El correo interno de YouTube sobre la 'adicción del espectador' es tan grave como parece
Un correo interno de YouTube de 2012 revela que la plataforma buscaba la "adicción del espectador". Un jurado falla contra Meta y YouTube con 6 millones en daños.
Si alguna vez sospechaste que el agujero negro de la reproducción automática de YouTube estaba diseñado para mantenerte pegado a la pantalla, enhorabuena: tenías razón. Y ahora existe un documento judicial que lo prueba.
Un correo electrónico interno de 2012, escrito por un empleado de YouTube y sacado a la luz durante el litigio en curso contra las grandes empresas de redes sociales, afirmaba supuestamente que el objetivo de la plataforma no era "el número de espectadores, sino la adicción del espectador". La nota formaba parte de una revisión interna de la aplicación iOS Creator App, y ofrece una imagen bastante poco favorecedora de las prioridades de la empresa en aquel momento.
Lo que reveló la declaración
John Harding, vicepresidente de Ingeniería de YouTube Music y YouTube Premium, prestó declaración en 2025, y su testimonio se ha convertido desde entonces en una pieza central del caso. Durante su comparecencia, Harding reconoció la existencia del correo, aunque intentó restarle importancia señalando que la aplicación en cuestión "ni siquiera estaba diseñada para los espectadores, sino para los creadores de contenido".
Un argumento válido, quizás, pero que dista mucho de ser la rotunda negación que uno esperaría cuando su empresa está acusada de diseñar deliberadamente mecanismos de adicción dirigidos a usuarios jóvenes.
El veredicto histórico
Esta revelación llega justo después de un veredicto histórico del jurado que concedió a la demandante KGM un total de 6 millones de dólares en daños y perjuicios: 3 millones en daños compensatorios y 3 millones en daños punitivos. El jurado, que deliberó durante más de 40 horas a lo largo de nueve días, determinó que Meta era responsable en un 70% y YouTube en un 30%. Esto se traduce en 2,1 millones de dólares en daños punitivos a cargo de Meta y 900.000 dólares a cargo de YouTube.
Ambas empresas han confirmado su intención de apelar, porque, claro, eso era de esperar.
El panorama general
El caso KGM es solo la punta de un iceberg muy grande. El litigio, consolidado a partir de más de 20 distritos judiciales federales, involucra a miles de personas, además de a más de 40 fiscales generales estatales. Algunos informes sugieren que hasta 10.000 personas y 800 distritos escolares se han sumado a la acción legal más amplia, aunque estas cifras mayores no han sido confirmadas de forma independiente en todas las fuentes. Los demandados en el litigio más amplio incluyen a Google, Meta, Snap y TikTok, aunque Snap y TikTok llegaron a acuerdos en su parte del caso KGM antes del juicio.
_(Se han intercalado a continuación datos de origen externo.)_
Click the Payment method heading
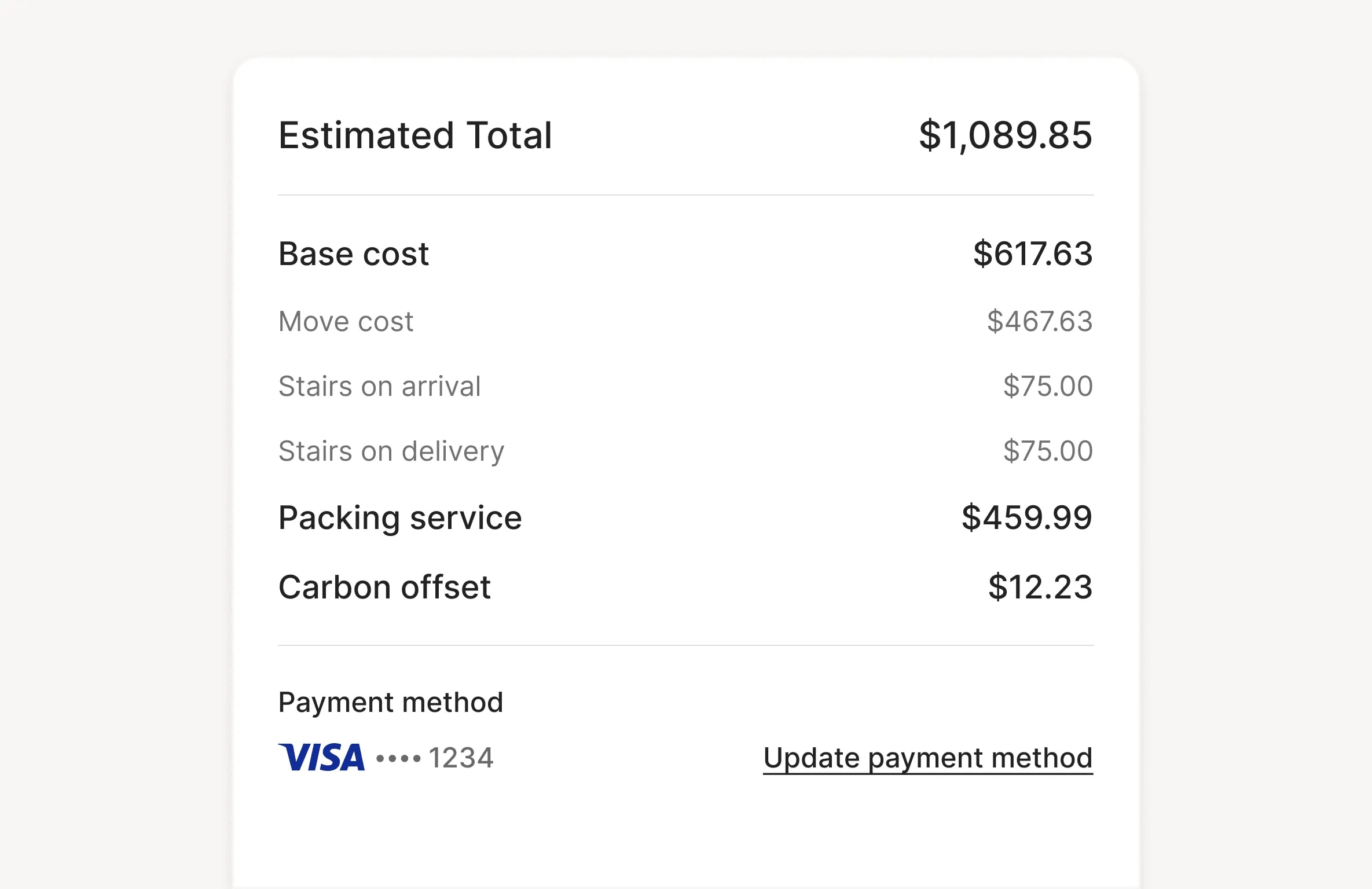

Un juicio federal está previsto para julio de 2026 en Oakland, California, bajo la supervisión de la jueza Yvonne Gonzalez Rogers.
La defensa de YouTube
La estrategia legal de YouTube ha incluido el argumento bastante creativo de que no es una plataforma de redes sociales en absoluto, sino un servicio de transmisión de vídeo. Un portavoz de Google calificó el comprometedor correo como parte de "fragmentos seleccionados a conveniencia, con más de una década de antigüedad" que "tergiversan nuestro responsable trabajo de diseño de productos".
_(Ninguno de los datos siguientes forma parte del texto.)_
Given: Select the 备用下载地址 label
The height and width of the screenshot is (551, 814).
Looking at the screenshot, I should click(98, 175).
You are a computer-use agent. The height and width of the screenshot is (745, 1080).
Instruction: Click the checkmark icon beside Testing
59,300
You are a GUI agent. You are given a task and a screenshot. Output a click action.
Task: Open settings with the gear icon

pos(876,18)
Con una década de antigüedad o no, el momento es incómodo. Los registros judiciales también alegan que YouTube descartó herramientas de seguridad propuestas para los usuarios más jóvenes porque no generaban un retorno de la inversión suficientemente alto. Una presentación interna de abril de 2018 resumía supuestamente una investigación que vinculaba el "consumo excesivo de vídeos" con la adicción, describiéndolo como una "solución rápida" para la dopamina. Y una presentación interna de agosto de 2024 titulada Teen (Unsupervised) Viewer Wellbeing and Safety reconocía presuntamente que el "feed infinito" de la plataforma era uno de los principales motores de preocupación.
¿Un momento de las tabacaleras?
Los expertos legales ya están estableciendo comparaciones con los juicios contra la industria tabacalera de los años 90, y no es difícil entender por qué. Cuando los documentos internos muestran que una empresa sabía que su producto era potencialmente dañino y aun así siguió adelante, los paralelismos se escriben solos. Con miles de millones en posibles pérdidas en el horizonte para las empresas tecnológicas, esto podría marcar un verdadero punto de inflexión en la forma en que las plataformas rinden cuentas por sus decisiones de diseño.
Por ahora, el correo sobre la "adicción del espectador" queda como un autogol bastante espectacular para YouTube. El algoritmo da, y al parecer, los memorandos internos del algoritmo quitan.